- _Pixel coordinate grounding records_
______________________________

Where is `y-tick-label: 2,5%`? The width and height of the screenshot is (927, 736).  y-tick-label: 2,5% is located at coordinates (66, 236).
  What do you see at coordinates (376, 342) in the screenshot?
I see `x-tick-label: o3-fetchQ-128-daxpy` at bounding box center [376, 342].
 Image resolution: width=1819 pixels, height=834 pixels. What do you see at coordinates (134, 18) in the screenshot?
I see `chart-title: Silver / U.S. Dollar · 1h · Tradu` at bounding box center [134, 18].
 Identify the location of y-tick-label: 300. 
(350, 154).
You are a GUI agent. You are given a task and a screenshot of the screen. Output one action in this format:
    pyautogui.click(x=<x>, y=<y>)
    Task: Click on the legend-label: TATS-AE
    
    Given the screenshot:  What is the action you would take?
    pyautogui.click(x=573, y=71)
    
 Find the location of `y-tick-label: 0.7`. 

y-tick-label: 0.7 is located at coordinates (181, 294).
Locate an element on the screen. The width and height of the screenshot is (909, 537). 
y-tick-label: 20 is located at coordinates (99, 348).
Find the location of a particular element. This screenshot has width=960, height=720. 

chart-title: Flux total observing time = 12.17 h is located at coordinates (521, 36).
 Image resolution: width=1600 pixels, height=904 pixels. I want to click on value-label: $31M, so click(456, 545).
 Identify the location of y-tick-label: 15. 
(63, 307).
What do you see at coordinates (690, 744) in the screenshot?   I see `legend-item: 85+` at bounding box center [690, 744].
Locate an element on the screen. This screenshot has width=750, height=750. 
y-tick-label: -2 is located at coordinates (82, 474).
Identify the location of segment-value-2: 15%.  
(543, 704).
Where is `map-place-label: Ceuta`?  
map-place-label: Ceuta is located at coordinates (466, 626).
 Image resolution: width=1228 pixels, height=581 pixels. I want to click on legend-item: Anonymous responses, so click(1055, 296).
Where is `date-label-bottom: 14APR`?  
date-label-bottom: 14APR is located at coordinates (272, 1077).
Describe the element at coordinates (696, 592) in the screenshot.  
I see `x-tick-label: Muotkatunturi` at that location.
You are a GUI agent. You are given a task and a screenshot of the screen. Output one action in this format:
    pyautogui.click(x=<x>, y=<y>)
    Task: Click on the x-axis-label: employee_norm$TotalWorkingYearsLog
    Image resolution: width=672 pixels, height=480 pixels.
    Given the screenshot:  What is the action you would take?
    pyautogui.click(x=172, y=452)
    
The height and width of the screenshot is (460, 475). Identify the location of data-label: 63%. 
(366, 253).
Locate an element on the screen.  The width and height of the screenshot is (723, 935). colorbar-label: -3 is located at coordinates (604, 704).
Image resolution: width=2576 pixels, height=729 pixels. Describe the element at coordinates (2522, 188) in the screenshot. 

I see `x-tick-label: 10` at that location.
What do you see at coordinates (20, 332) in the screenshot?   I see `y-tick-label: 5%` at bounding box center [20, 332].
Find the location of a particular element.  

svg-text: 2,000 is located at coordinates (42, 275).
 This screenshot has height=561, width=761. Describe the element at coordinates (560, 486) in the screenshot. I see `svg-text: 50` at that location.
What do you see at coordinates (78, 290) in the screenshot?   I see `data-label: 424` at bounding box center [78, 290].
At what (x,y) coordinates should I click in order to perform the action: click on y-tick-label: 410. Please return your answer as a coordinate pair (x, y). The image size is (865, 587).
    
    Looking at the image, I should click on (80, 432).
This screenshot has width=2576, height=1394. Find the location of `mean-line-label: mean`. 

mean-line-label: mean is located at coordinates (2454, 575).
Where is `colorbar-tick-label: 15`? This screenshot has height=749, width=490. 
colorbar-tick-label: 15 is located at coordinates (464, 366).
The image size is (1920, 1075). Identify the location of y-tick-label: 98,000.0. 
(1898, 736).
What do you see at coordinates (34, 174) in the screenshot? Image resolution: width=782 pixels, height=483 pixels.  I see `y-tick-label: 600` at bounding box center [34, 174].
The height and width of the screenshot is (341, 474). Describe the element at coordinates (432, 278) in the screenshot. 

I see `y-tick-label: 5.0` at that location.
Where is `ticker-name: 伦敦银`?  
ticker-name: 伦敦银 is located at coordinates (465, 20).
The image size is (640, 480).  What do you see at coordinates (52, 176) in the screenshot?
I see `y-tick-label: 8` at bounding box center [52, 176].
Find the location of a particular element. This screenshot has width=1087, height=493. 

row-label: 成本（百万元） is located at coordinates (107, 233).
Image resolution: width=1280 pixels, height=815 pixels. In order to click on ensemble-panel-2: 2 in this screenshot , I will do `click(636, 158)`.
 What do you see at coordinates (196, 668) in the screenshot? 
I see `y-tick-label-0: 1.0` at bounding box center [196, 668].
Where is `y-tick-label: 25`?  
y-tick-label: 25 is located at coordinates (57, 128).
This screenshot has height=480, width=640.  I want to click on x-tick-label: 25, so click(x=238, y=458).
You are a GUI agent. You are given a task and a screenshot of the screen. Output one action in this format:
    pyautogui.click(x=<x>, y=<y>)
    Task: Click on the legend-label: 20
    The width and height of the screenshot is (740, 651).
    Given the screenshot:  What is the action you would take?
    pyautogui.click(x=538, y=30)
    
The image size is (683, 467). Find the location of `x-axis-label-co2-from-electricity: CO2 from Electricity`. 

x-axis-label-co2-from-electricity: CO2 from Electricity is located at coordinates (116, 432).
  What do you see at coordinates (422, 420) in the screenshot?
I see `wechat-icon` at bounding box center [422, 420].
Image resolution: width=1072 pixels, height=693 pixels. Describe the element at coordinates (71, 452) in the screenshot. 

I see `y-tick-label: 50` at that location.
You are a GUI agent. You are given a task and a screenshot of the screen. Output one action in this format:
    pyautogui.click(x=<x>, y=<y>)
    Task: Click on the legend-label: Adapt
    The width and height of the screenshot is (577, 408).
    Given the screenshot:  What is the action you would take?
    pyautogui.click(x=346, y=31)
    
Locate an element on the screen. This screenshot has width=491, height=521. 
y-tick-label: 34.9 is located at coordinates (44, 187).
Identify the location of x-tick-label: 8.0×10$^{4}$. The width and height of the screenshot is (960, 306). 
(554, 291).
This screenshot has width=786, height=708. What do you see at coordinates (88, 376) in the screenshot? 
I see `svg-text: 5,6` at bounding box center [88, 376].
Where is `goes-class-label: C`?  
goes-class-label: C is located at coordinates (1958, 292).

______________________________

- _WRITTEN TASK_
Format the records above as a JSON list of strings, with each line as its own string and blank lines omitted.

- _SOLUTION BELOW_
[
  "Where is `y-tick-label: 2,5%`? The width and height of the screenshot is (927, 736).  y-tick-label: 2,5% is located at coordinates (66, 236).",
  "  What do you see at coordinates (376, 342) in the screenshot?",
  "I see `x-tick-label: o3-fetchQ-128-daxpy` at bounding box center [376, 342].",
  " Image resolution: width=1819 pixels, height=834 pixels. What do you see at coordinates (134, 18) in the screenshot?",
  "I see `chart-title: Silver / U.S. Dollar · 1h · Tradu` at bounding box center [134, 18].",
  " Identify the location of y-tick-label: 300. ",
  "(350, 154).",
  "You are a GUI agent. You are given a task and a screenshot of the screen. Output one action in this format:",
  "    pyautogui.click(x=<x>, y=<y>)",
  "    Task: Click on the legend-label: TATS-AE",
  "    Given the screenshot:  What is the action you would take?",
  "    pyautogui.click(x=573, y=71)",
  " Find the location of `y-tick-label: 0.7`. ",
  "y-tick-label: 0.7 is located at coordinates (181, 294).",
  "Locate an element on the screen. The width and height of the screenshot is (909, 537). ",
  "y-tick-label: 20 is located at coordinates (99, 348).",
  "Find the location of a particular element. This screenshot has width=960, height=720. ",
  "chart-title: Flux total observing time = 12.17 h is located at coordinates (521, 36).",
  " Image resolution: width=1600 pixels, height=904 pixels. I want to click on value-label: $31M, so click(456, 545).",
  " Identify the location of y-tick-label: 15. ",
  "(63, 307).",
  "What do you see at coordinates (690, 744) in the screenshot?   I see `legend-item: 85+` at bounding box center [690, 744].",
  "Locate an element on the screen. This screenshot has width=750, height=750. ",
  "y-tick-label: -2 is located at coordinates (82, 474).",
  "Identify the location of segment-value-2: 15%.  ",
  "(543, 704).",
  "Where is `map-place-label: Ceuta`?  ",
  "map-place-label: Ceuta is located at coordinates (466, 626).",
  " Image resolution: width=1228 pixels, height=581 pixels. I want to click on legend-item: Anonymous responses, so click(1055, 296).",
  "Where is `date-label-bottom: 14APR`?  ",
  "date-label-bottom: 14APR is located at coordinates (272, 1077).",
  "Describe the element at coordinates (696, 592) in the screenshot.  ",
  "I see `x-tick-label: Muotkatunturi` at that location.",
  "You are a GUI agent. You are given a task and a screenshot of the screen. Output one action in this format:",
  "    pyautogui.click(x=<x>, y=<y>)",
  "    Task: Click on the x-axis-label: employee_norm$TotalWorkingYearsLog",
  "    Image resolution: width=672 pixels, height=480 pixels.",
  "    Given the screenshot:  What is the action you would take?",
  "    pyautogui.click(x=172, y=452)",
  "The height and width of the screenshot is (460, 475). Identify the location of data-label: 63%. ",
  "(366, 253).",
  "Locate an element on the screen.  The width and height of the screenshot is (723, 935). colorbar-label: -3 is located at coordinates (604, 704).",
  "Image resolution: width=2576 pixels, height=729 pixels. Describe the element at coordinates (2522, 188) in the screenshot. ",
  "I see `x-tick-label: 10` at that location.",
  "What do you see at coordinates (20, 332) in the screenshot?   I see `y-tick-label: 5%` at bounding box center [20, 332].",
  "Find the location of a particular element.  ",
  "svg-text: 2,000 is located at coordinates (42, 275).",
  " This screenshot has height=561, width=761. Describe the element at coordinates (560, 486) in the screenshot. I see `svg-text: 50` at that location.",
  "What do you see at coordinates (78, 290) in the screenshot?   I see `data-label: 424` at bounding box center [78, 290].",
  "At what (x,y) coordinates should I click in order to perform the action: click on y-tick-label: 410. Please return your answer as a coordinate pair (x, y). The image size is (865, 587).",
  "    Looking at the image, I should click on (80, 432).",
  "This screenshot has width=2576, height=1394. Find the location of `mean-line-label: mean`. ",
  "mean-line-label: mean is located at coordinates (2454, 575).",
  "Where is `colorbar-tick-label: 15`? This screenshot has height=749, width=490. ",
  "colorbar-tick-label: 15 is located at coordinates (464, 366).",
  "The image size is (1920, 1075). Identify the location of y-tick-label: 98,000.0. ",
  "(1898, 736).",
  "What do you see at coordinates (34, 174) in the screenshot? Image resolution: width=782 pixels, height=483 pixels.  I see `y-tick-label: 600` at bounding box center [34, 174].",
  "The height and width of the screenshot is (341, 474). Describe the element at coordinates (432, 278) in the screenshot. ",
  "I see `y-tick-label: 5.0` at that location.",
  "Where is `ticker-name: 伦敦银`?  ",
  "ticker-name: 伦敦银 is located at coordinates (465, 20).",
  "The image size is (640, 480).  What do you see at coordinates (52, 176) in the screenshot?",
  "I see `y-tick-label: 8` at bounding box center [52, 176].",
  "Find the location of a particular element. This screenshot has width=1087, height=493. ",
  "row-label: 成本（百万元） is located at coordinates (107, 233).",
  "Image resolution: width=1280 pixels, height=815 pixels. In order to click on ensemble-panel-2: 2 in this screenshot , I will do `click(636, 158)`.",
  " What do you see at coordinates (196, 668) in the screenshot? ",
  "I see `y-tick-label-0: 1.0` at bounding box center [196, 668].",
  "Where is `y-tick-label: 25`?  ",
  "y-tick-label: 25 is located at coordinates (57, 128).",
  "This screenshot has height=480, width=640.  I want to click on x-tick-label: 25, so click(x=238, y=458).",
  "You are a GUI agent. You are given a task and a screenshot of the screen. Output one action in this format:",
  "    pyautogui.click(x=<x>, y=<y>)",
  "    Task: Click on the legend-label: 20",
  "    The width and height of the screenshot is (740, 651).",
  "    Given the screenshot:  What is the action you would take?",
  "    pyautogui.click(x=538, y=30)",
  "The image size is (683, 467). Find the location of `x-axis-label-co2-from-electricity: CO2 from Electricity`. ",
  "x-axis-label-co2-from-electricity: CO2 from Electricity is located at coordinates (116, 432).",
  "  What do you see at coordinates (422, 420) in the screenshot?",
  "I see `wechat-icon` at bounding box center [422, 420].",
  "Image resolution: width=1072 pixels, height=693 pixels. Describe the element at coordinates (71, 452) in the screenshot. ",
  "I see `y-tick-label: 50` at that location.",
  "You are a GUI agent. You are given a task and a screenshot of the screen. Output one action in this format:",
  "    pyautogui.click(x=<x>, y=<y>)",
  "    Task: Click on the legend-label: Adapt",
  "    The width and height of the screenshot is (577, 408).",
  "    Given the screenshot:  What is the action you would take?",
  "    pyautogui.click(x=346, y=31)",
  "Locate an element on the screen. This screenshot has width=491, height=521. ",
  "y-tick-label: 34.9 is located at coordinates (44, 187).",
  "Identify the location of x-tick-label: 8.0×10$^{4}$. The width and height of the screenshot is (960, 306). ",
  "(554, 291).",
  "This screenshot has width=786, height=708. What do you see at coordinates (88, 376) in the screenshot? ",
  "I see `svg-text: 5,6` at bounding box center [88, 376].",
  "Where is `goes-class-label: C`?  ",
  "goes-class-label: C is located at coordinates (1958, 292)."
]